* Begin TASK DATA *
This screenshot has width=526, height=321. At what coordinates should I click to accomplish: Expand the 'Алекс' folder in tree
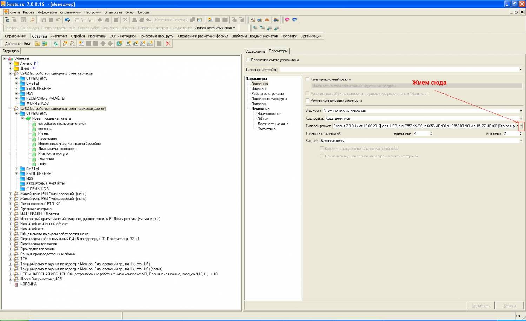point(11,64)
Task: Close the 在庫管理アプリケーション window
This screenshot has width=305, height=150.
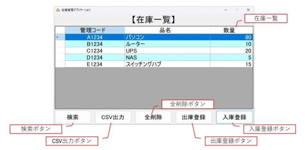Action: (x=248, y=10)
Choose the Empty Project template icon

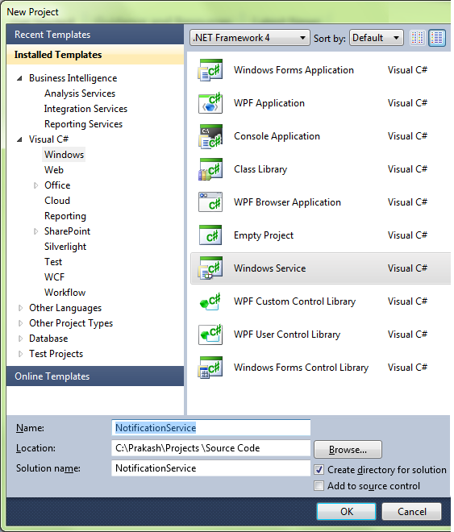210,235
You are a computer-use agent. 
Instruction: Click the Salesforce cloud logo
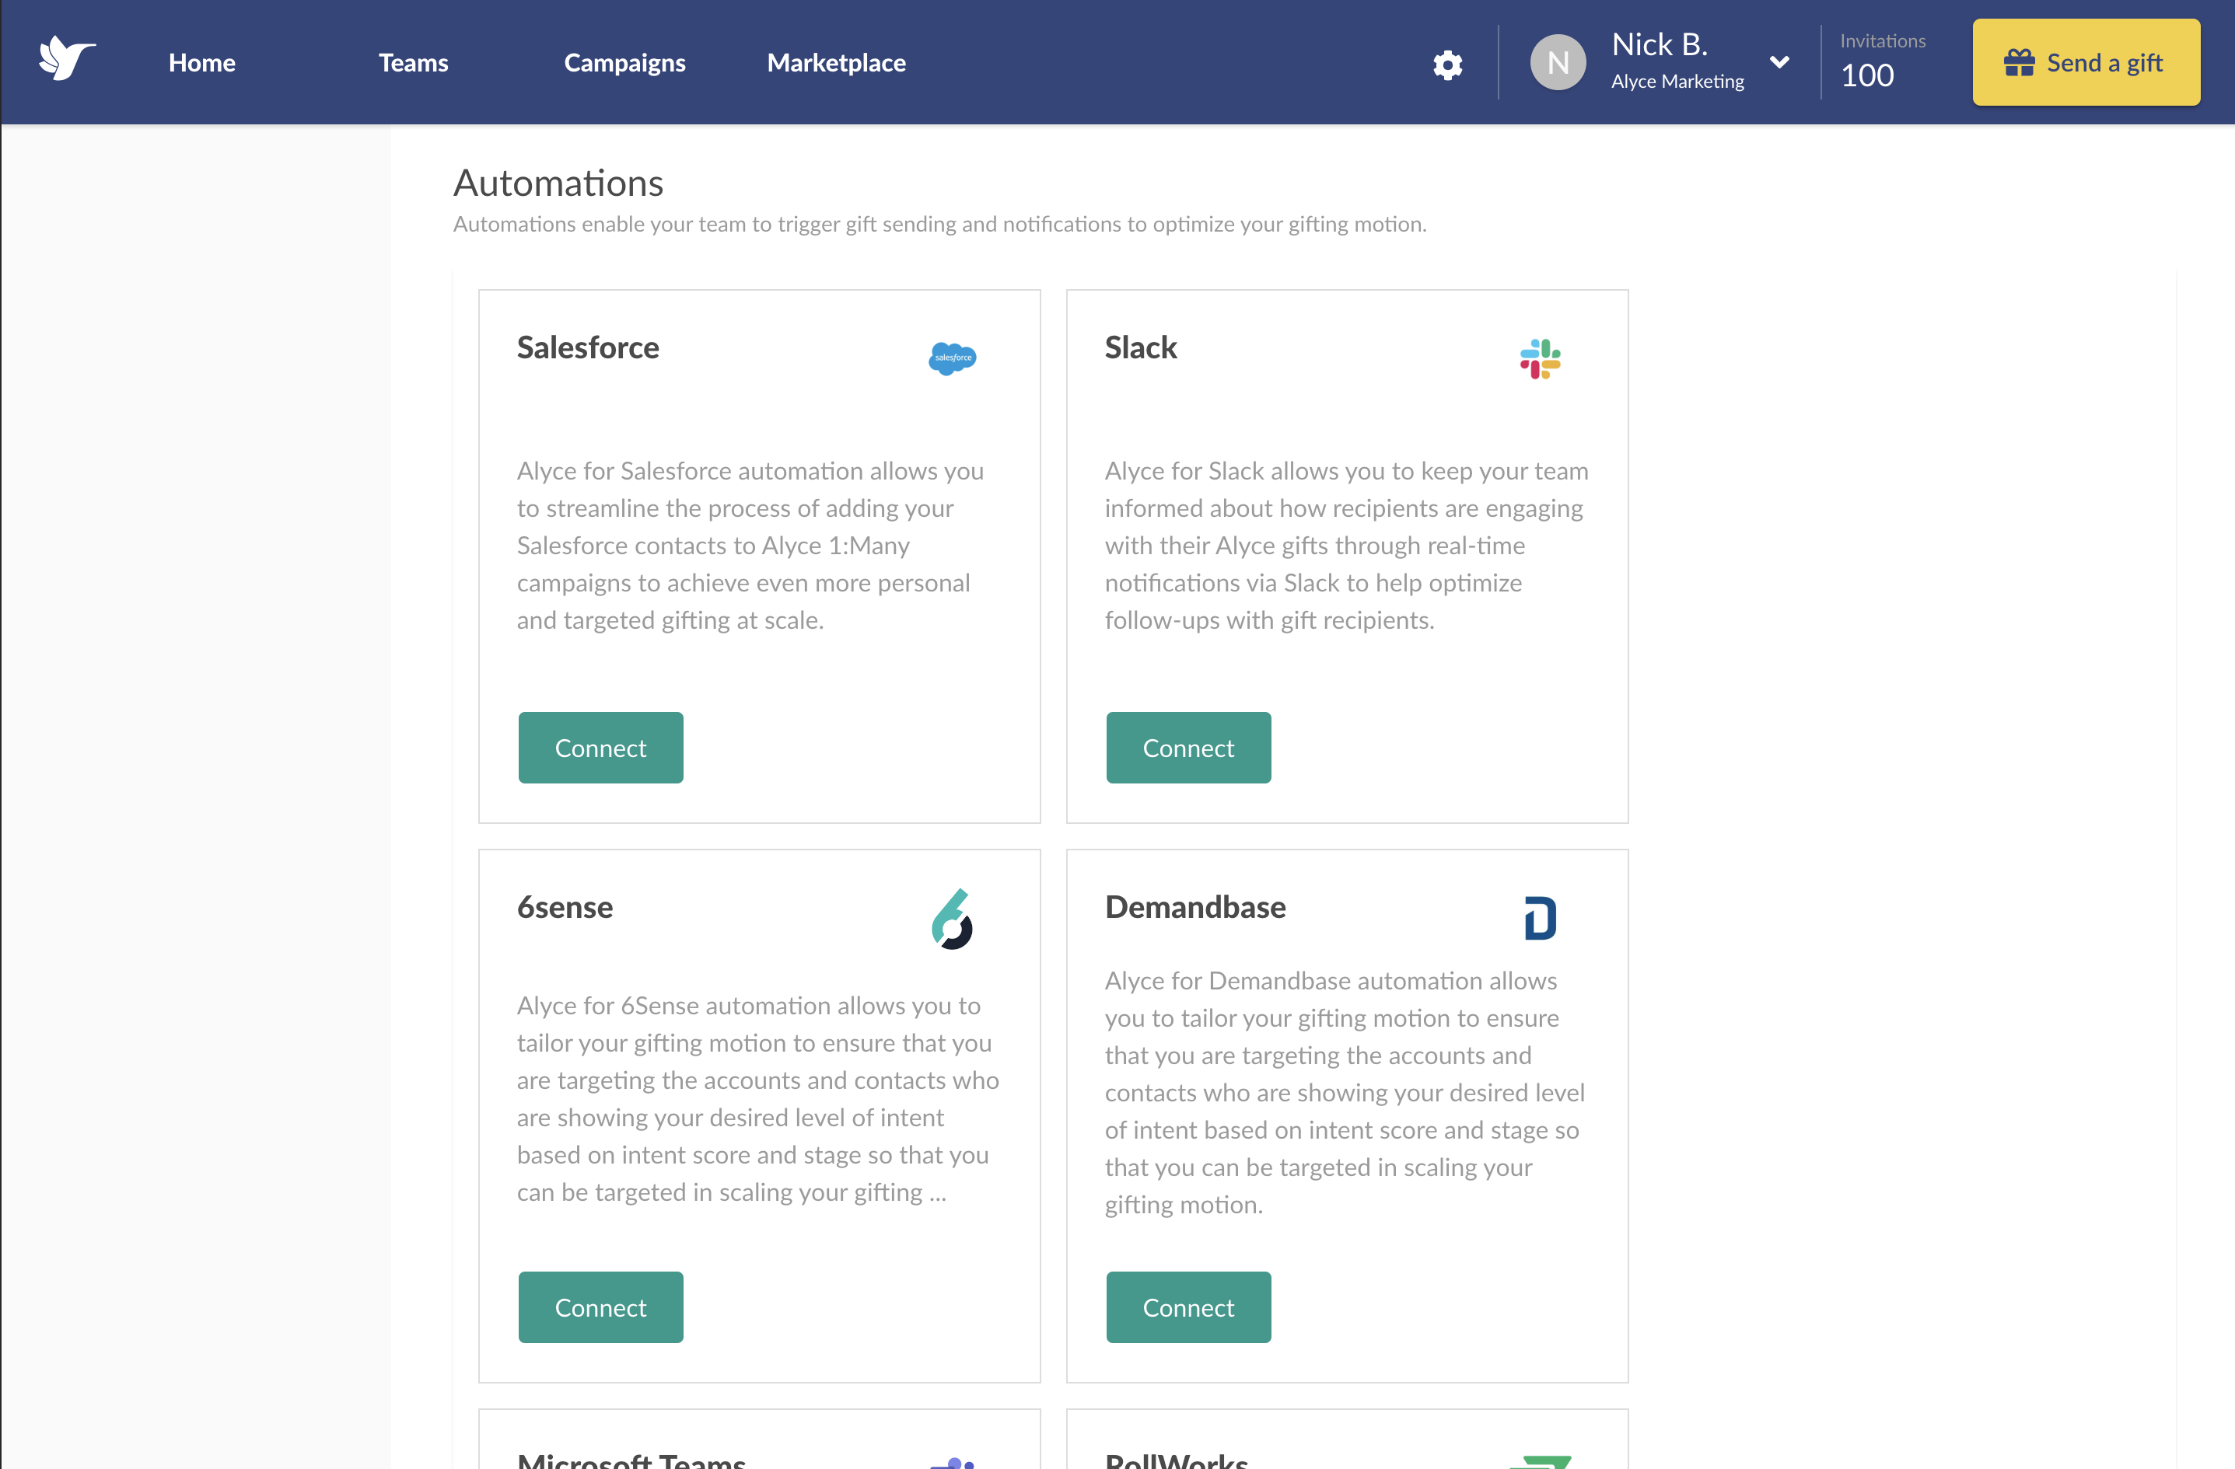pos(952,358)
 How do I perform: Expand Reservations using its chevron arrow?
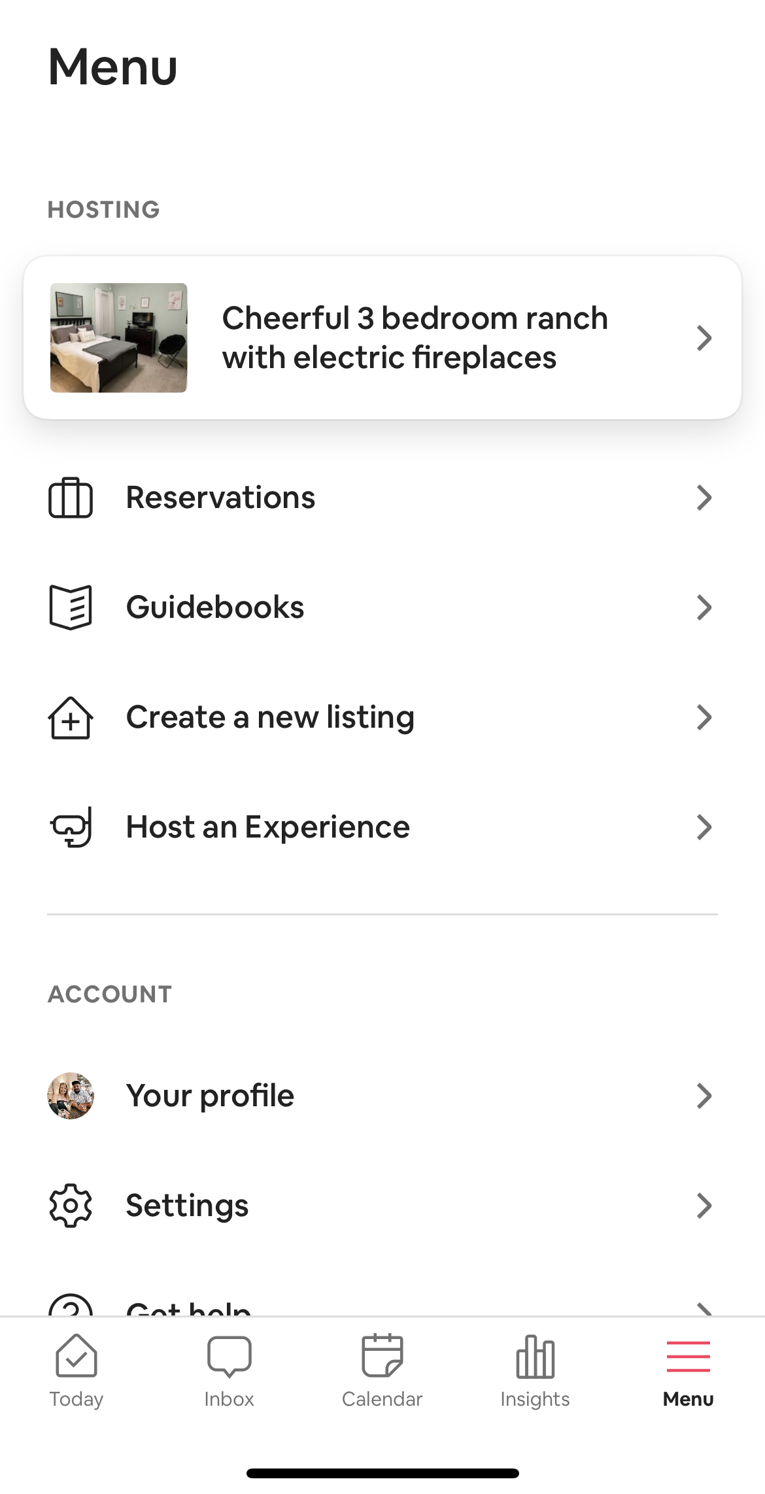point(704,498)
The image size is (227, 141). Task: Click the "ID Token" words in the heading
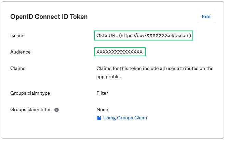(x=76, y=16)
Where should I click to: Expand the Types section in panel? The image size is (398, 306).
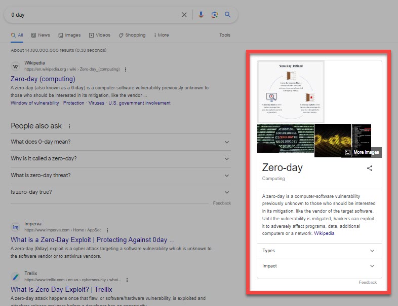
* End TASK DATA *
§ GIVEN PROBLEM:
Switch every "Expand" in the listing to "Open", keeping everything else the same, and write out the lines again without the pictures.

§ EXERCISE SOLUTION:
This screenshot has width=526, height=321. At what coordinates should I click to accomplish: Open the 'Алекс' folder in tree
point(11,64)
Task: Close the 在庫管理アプリケーション window
This screenshot has width=305, height=150.
Action: (x=248, y=10)
Choose the Empty Project template icon

210,235
You are a computer-use agent. 
Instruction: Click the Salesforce cloud logo
pos(952,358)
 How do I perform: Open Reservations using its chevron arrow?
point(704,498)
The image size is (227, 141). Task: Click the "ID Token" words in the heading
(x=76, y=16)
Where should I click to: Open the Types section in panel? The image size is (398, 306).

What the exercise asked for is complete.